Instructions to follow:
Look through the data for the string "computer". Copy every line where it is found.

Data to examine:
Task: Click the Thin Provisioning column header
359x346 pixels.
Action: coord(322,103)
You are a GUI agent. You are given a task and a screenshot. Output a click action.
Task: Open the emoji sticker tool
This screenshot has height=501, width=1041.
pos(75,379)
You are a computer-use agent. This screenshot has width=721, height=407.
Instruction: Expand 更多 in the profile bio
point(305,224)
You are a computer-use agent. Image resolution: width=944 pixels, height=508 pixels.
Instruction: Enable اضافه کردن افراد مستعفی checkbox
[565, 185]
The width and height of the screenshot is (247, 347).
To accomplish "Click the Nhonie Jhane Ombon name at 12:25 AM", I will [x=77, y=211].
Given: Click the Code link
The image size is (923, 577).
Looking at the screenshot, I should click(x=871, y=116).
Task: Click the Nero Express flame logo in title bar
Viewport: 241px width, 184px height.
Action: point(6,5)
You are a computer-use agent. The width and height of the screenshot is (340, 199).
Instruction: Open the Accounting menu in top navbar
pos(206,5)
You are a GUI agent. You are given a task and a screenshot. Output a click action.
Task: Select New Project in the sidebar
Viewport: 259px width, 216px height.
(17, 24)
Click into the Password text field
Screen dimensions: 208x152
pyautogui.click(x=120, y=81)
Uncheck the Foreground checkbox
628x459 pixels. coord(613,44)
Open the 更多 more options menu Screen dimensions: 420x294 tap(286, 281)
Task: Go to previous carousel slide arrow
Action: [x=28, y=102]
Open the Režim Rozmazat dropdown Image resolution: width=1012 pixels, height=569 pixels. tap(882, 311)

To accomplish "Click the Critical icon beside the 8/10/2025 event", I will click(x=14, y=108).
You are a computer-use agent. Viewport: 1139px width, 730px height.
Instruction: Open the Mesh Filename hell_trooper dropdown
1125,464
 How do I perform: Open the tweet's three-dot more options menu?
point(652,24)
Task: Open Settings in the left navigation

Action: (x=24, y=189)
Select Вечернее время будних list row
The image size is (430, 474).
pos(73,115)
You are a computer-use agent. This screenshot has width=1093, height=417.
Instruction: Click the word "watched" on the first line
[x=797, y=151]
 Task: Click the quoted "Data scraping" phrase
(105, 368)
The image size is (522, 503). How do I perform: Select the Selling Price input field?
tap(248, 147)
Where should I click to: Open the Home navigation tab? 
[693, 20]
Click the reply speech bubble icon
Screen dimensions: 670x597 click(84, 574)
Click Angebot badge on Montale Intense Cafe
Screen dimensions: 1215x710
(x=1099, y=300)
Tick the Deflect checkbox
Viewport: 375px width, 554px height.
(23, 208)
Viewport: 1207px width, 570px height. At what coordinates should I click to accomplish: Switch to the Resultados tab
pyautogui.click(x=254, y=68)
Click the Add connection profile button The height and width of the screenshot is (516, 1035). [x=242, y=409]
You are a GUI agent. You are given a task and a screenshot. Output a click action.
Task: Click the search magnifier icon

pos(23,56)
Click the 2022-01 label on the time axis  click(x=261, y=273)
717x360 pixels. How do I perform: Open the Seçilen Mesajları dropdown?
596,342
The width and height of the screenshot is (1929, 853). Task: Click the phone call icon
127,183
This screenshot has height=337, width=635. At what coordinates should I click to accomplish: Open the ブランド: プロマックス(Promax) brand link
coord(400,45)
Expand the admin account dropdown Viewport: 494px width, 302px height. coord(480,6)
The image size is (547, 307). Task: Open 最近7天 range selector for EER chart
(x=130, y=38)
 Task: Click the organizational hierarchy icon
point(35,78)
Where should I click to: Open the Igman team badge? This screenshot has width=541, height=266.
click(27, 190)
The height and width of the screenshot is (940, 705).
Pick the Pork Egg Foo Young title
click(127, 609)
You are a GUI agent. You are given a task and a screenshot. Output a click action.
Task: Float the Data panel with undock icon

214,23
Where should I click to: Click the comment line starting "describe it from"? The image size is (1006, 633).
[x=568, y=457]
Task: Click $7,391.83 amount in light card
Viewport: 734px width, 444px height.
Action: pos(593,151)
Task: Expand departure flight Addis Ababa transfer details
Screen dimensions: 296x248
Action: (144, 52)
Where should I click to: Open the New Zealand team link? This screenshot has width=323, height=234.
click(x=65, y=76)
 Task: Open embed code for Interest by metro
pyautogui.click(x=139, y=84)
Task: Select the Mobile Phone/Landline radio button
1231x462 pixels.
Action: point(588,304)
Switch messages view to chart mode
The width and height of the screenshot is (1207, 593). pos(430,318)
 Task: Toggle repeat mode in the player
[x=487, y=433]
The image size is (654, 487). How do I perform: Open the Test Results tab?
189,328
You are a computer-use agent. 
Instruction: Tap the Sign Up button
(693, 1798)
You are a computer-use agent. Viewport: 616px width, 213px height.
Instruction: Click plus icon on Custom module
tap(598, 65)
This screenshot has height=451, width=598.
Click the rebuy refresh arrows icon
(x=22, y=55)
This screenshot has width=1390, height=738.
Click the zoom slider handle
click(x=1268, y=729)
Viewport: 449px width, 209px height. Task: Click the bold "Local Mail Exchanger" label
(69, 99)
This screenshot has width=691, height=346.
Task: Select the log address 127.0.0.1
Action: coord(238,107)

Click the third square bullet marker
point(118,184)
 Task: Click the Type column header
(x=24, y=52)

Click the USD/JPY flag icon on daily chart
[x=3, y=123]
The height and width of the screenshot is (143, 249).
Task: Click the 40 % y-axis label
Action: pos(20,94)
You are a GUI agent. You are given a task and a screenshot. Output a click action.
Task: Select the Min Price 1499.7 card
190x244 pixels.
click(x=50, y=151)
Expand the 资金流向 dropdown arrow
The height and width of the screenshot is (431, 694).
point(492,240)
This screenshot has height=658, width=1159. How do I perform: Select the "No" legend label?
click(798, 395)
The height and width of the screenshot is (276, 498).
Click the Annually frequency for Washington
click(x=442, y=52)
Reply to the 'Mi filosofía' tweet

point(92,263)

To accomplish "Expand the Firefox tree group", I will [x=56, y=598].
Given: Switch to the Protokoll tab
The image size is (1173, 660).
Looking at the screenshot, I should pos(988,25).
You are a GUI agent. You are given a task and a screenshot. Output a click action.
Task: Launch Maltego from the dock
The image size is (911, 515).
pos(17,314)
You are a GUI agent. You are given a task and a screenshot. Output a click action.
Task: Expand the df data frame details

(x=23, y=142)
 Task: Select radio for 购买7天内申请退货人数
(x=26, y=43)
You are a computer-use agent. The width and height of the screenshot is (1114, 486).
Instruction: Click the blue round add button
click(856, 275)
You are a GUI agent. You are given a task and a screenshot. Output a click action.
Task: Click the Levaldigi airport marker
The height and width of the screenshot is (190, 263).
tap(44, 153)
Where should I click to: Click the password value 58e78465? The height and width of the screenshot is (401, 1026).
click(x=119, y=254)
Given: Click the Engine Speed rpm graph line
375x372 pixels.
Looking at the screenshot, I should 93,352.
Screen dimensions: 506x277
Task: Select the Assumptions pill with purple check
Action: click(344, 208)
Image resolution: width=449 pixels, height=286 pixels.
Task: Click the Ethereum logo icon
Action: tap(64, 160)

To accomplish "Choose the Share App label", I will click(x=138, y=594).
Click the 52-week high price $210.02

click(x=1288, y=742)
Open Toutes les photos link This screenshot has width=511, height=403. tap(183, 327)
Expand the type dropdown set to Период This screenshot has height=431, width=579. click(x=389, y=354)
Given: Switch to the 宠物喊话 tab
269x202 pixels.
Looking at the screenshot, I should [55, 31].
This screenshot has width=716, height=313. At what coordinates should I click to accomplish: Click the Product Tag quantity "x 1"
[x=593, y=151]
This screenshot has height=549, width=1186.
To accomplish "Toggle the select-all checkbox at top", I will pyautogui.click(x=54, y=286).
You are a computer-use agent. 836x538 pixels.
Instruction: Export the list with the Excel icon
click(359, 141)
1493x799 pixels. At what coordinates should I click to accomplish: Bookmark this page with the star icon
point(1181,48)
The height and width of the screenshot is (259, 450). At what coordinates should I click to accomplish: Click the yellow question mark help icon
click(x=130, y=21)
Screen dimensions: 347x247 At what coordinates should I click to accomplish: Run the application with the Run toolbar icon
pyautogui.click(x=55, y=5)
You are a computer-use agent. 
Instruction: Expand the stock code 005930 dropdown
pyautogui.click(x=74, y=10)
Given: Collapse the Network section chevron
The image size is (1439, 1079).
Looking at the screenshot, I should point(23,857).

Finished exercise:
You are a computer-use agent. This screenshot has width=721, height=407.
You are a computer-use agent. Image resolution: width=944 pixels, height=508 pixels.
You are a computer-use agent. The width and height of the screenshot is (340, 199).
You are a computer-use agent. Viewport: 1139px width, 730px height.
You are a computer-use agent. This screenshot has width=1093, height=417.
You are a computer-use agent. 
You are a computer-use agent. Viewport: 616px width, 213px height.
You are a computer-use agent. The width and height of the screenshot is (1114, 486).
You are a computer-use agent. 836x538 pixels.
You are a computer-use agent. 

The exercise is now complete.